Nuevos estudios alertan sobre riesgos y falta de eficacia de betabloqueantes en mujeres con cardiopatías
Nuevos estudios científicos han identificado que los beta-bloqueantes no ofrecen beneficios esperados en mujeres con enfermedades cardíacas e incluso podrían estar asociados a riesgos adicionales, lo que pone en entredicho su uso generalizado en este grupo de pacientes.
Tl;dr
Debate creciente sobre los bêtabloquants tras el infarto
En el ámbito de la cardiología, pocas cuestiones han generado recientemente tanto debate como el papel de los bêtabloquants después de un infarto. Hasta hace poco, su prescripción era casi automática para todos los supervivientes. Sin embargo, nuevas investigaciones procedentes de España, Italia y países escandinavos como Dinamarca, han sacudido esa certeza. Diversos ensayos clínicos de gran envergadura, con datos a menudo dispares, están obligando a replantear una práctica médica que se creía asentada.

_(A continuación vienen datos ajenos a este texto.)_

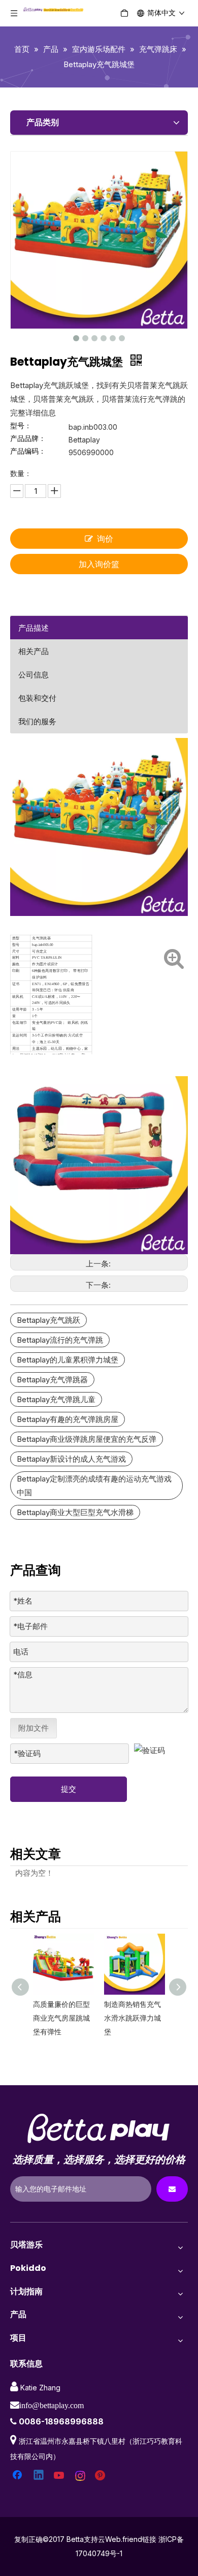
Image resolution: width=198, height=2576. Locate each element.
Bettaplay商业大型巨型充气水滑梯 (75, 1512)
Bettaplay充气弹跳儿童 (56, 1399)
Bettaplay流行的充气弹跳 (60, 1340)
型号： (20, 426)
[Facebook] (18, 2476)
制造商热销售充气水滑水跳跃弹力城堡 (130, 2018)
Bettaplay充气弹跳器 (52, 1379)
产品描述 (33, 628)
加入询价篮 (99, 564)
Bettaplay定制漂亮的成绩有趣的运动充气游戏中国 (94, 1485)
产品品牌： (28, 438)
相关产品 (33, 651)
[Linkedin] (39, 2476)
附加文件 (33, 1728)
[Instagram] (81, 2476)
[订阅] (172, 2189)
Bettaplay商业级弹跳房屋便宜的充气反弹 (86, 1439)
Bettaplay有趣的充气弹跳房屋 (67, 1419)
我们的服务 (37, 721)
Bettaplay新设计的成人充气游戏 (71, 1459)
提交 (68, 1789)
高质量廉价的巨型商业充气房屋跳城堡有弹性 (59, 2018)
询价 (105, 539)
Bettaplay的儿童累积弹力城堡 (67, 1360)
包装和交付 (37, 698)
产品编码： (28, 451)
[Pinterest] (101, 2476)
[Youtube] (60, 2476)
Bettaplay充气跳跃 (48, 1320)
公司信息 (33, 674)
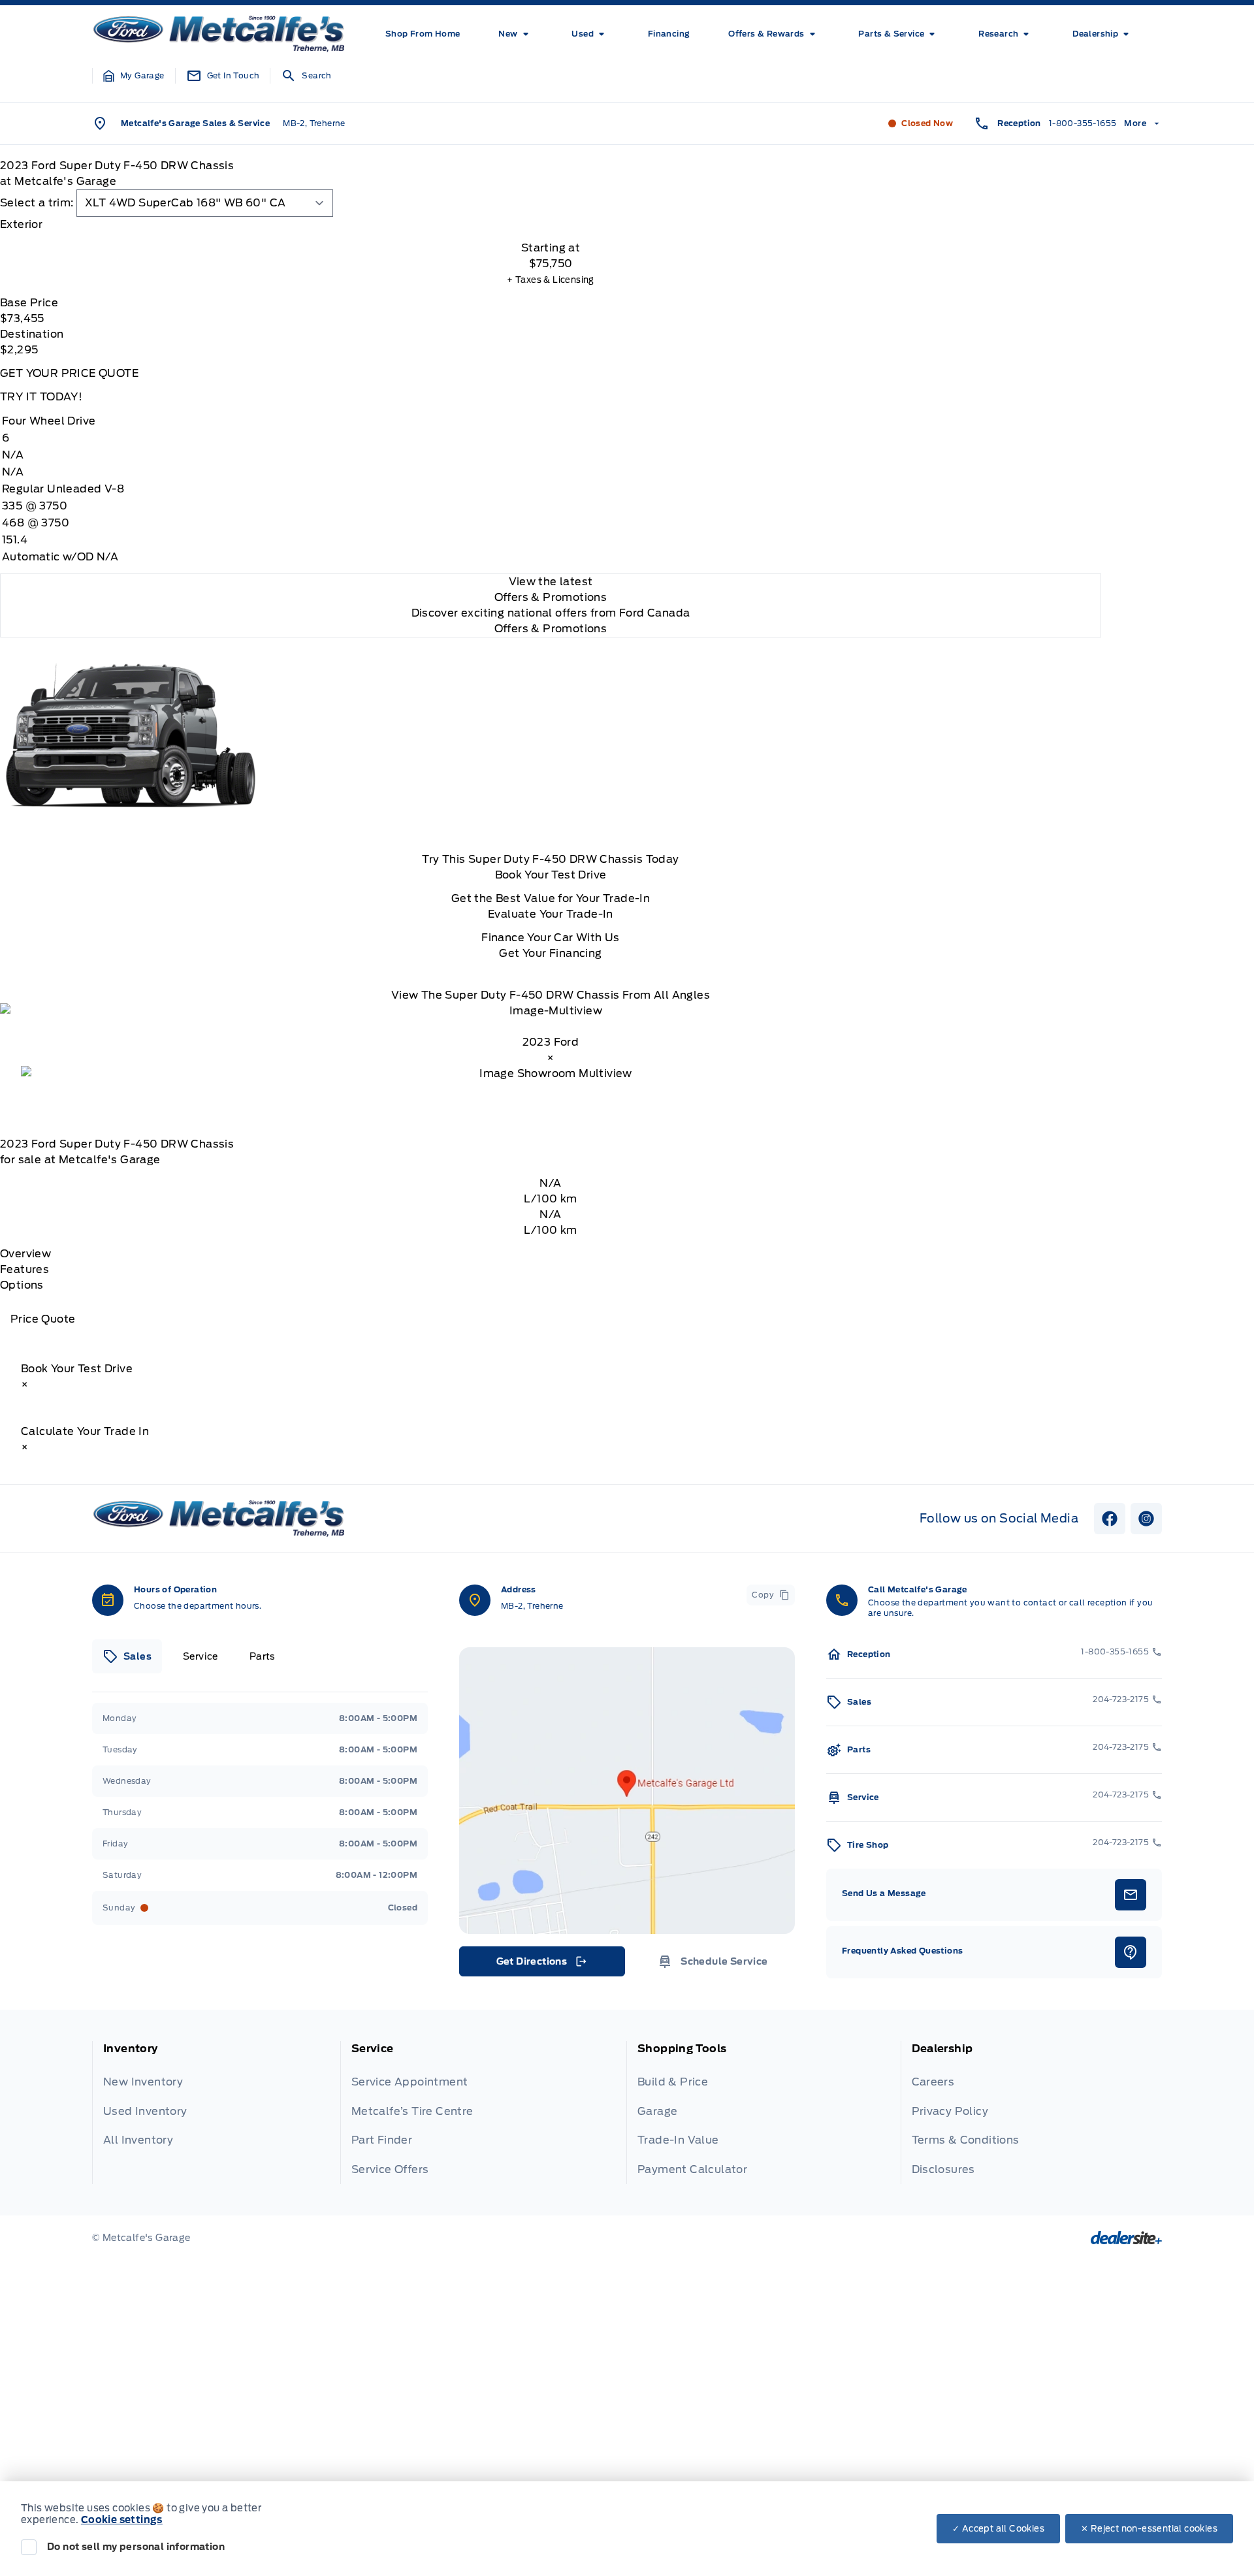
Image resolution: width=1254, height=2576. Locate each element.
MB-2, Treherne (314, 123)
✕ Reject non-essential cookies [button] (1149, 2529)
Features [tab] (24, 1269)
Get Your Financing (550, 953)
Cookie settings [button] (122, 2520)
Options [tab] (22, 1285)
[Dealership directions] (627, 1790)
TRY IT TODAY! (41, 397)
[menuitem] (422, 34)
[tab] (550, 225)
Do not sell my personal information (136, 2546)
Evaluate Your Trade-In (550, 914)
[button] (134, 76)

Divergencias en las evidencias científicas recientes
En este contexto, destacan especialmente dos trabajos: el ensayo REBOOT —realizado con más de 8.500 pacientes— y las investigaciones BETAMI-DANBLOCK llevadas a cabo en el norte de Europa. Mientras que el primero no observó ventajas claras del uso sistemático del fármaco en quienes mantienen una función cardíaca preservada (LVEF ≥40 %), e incluso detectó riesgos añadidos para algunas mujeres, la combinación escandinava sugiere una reducción del 15 % en episodios cardiovasculares graves dentro de un grupo semejante. ¿Cómo explicar estas diferencias? Los expertos apuntan factores como la edad media de los participantes, el sexo, las estrategias terapéuticas empleadas o incluso la evolución reciente de los protocolos médicos. Parece claro que la estrategia «para todos» ha perdido vigencia.
Bêtabloquants: cuándo siguen siendo imprescindibles
Conviene recordar brevemente cómo funcionan estos medicamentos: al bloquear ciertas hormonas del estrés (como la adrenalina), los bêtabloquants disminuyen tanto la presión arterial como el esfuerzo cardíaco. Pero su utilidad real varía notablemente según el caso clínico. De hecho, varios elementos explican por qué siguen siendo recomendados en determinadas situaciones:
Por otro lado, si la recuperación tras el infarto ha sido total y la función cardíaca es óptima, prolongar el tratamiento ya no parece justificado. Además, no hay que olvidar efectos adversos frecuentes: desde fatiga hasta bradicardia o agravamiento de patologías previas como asma o diabetes.
Hacia una medicina individualizada y prudente
Ante este panorama más complejo, se impone una mayor personalización en las decisiones terapéuticas. Ahora se aconseja discutir detenidamente cada caso —especialmente entre mujeres que recuperan una buena función cardíaca— junto con su cardiólogo antes de modificar cualquier pauta con bêtabloquants. Eso sí: suspenderlos por cuenta propia puede derivar en complicaciones severas. En definitiva, adaptar cada tratamiento a las particularidades del paciente y a los avances científicos resulta hoy indispensable para optimizar resultados sin asumir riesgos innecesarios.